Tribo-mechanical performance of IN718 superalloy fabricated via casting, selective laser melting, and spark plasma sintering

Inconel 718 (IN718) is a high-performance nickel-based superalloy extensively utilized in critical applications; however, its tribological behavior under severe conditions continues to raise significant concerns. This study investigated the effects of various fabrication methods, including selective laser melting (SLM), spark plasma sintering (SPS), and cast samples, on the tribo-mechanical performance of the IN718 alloy under dry sliding conditions.
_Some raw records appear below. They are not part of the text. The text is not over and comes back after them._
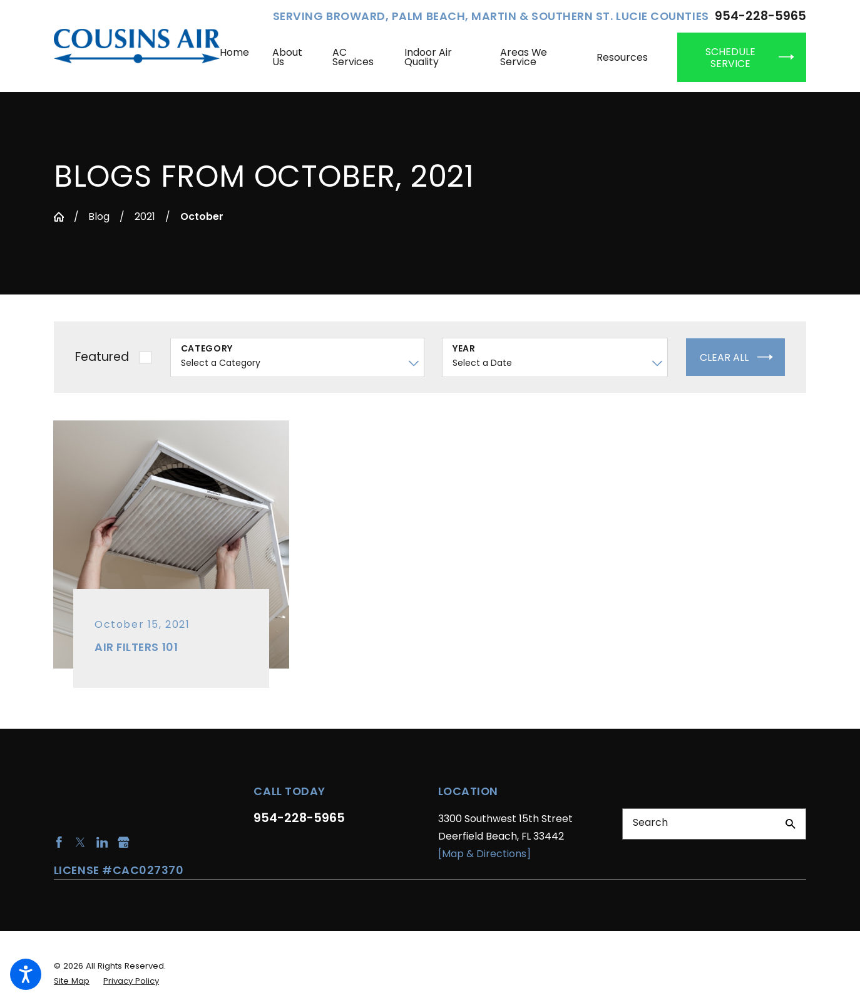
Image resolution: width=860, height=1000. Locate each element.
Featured (102, 356)
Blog (99, 216)
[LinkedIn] (102, 842)
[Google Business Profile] (124, 842)
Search (650, 822)
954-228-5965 (760, 16)
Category (207, 348)
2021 (145, 216)
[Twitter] (80, 842)
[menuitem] (240, 57)
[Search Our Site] (791, 824)
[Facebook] (59, 842)
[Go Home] (59, 217)
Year (464, 348)
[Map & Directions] (484, 853)
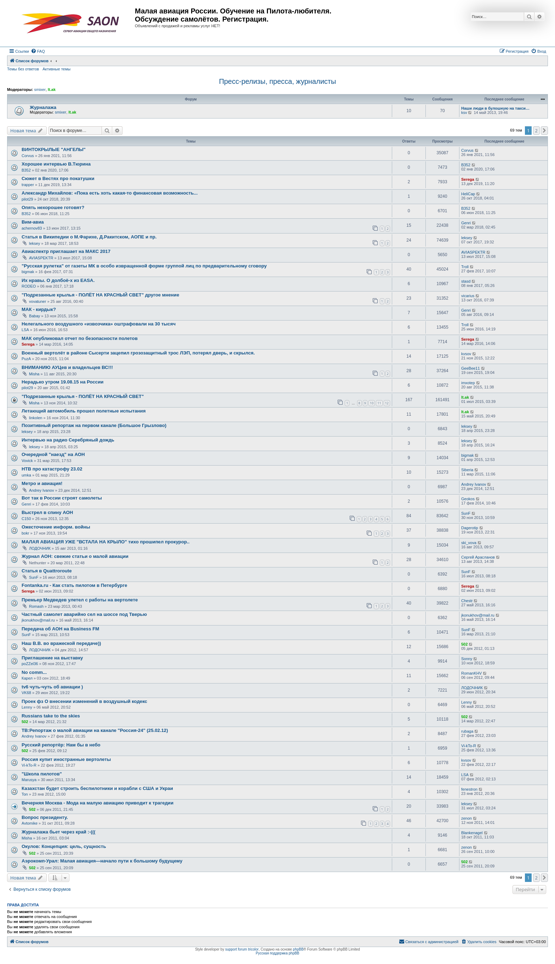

A thorough analysis was performed via microstructural characterization, nanoindentation testing, and performance evaluation to establish correlations among processing techniques, microstructural evolution, and material performance. All three techniques yielded samples characterized by high densification (≥98 %) while maintaining structural integrity. Nevertheless, the SPS-fabricated samples demonstrated the highest elastic modulus (≈200 GPa), suggesting superior stiffness, attributable to their fine-grained, densely consolidated microstructure, along with a moderate hardness value of approximately 290 HV and enhanced wear resistance, indicated by the lowest specific wear rate (≈32.471 μm³/Nm) and a low coefficient of friction (COF ≈0.585). This outstanding performance is linked to their fine-grain structure, improved elastic modulus, and diminished porosity, resulting in greater resistance to plastic deformation and wear-induced material removal. These findings underscore the pivotal role of fabrication techniques in optimizing the tribological and mechanical performance of IN718 alloys, providing valuable insights for the advancement of high-performance components in demanding engineering applications.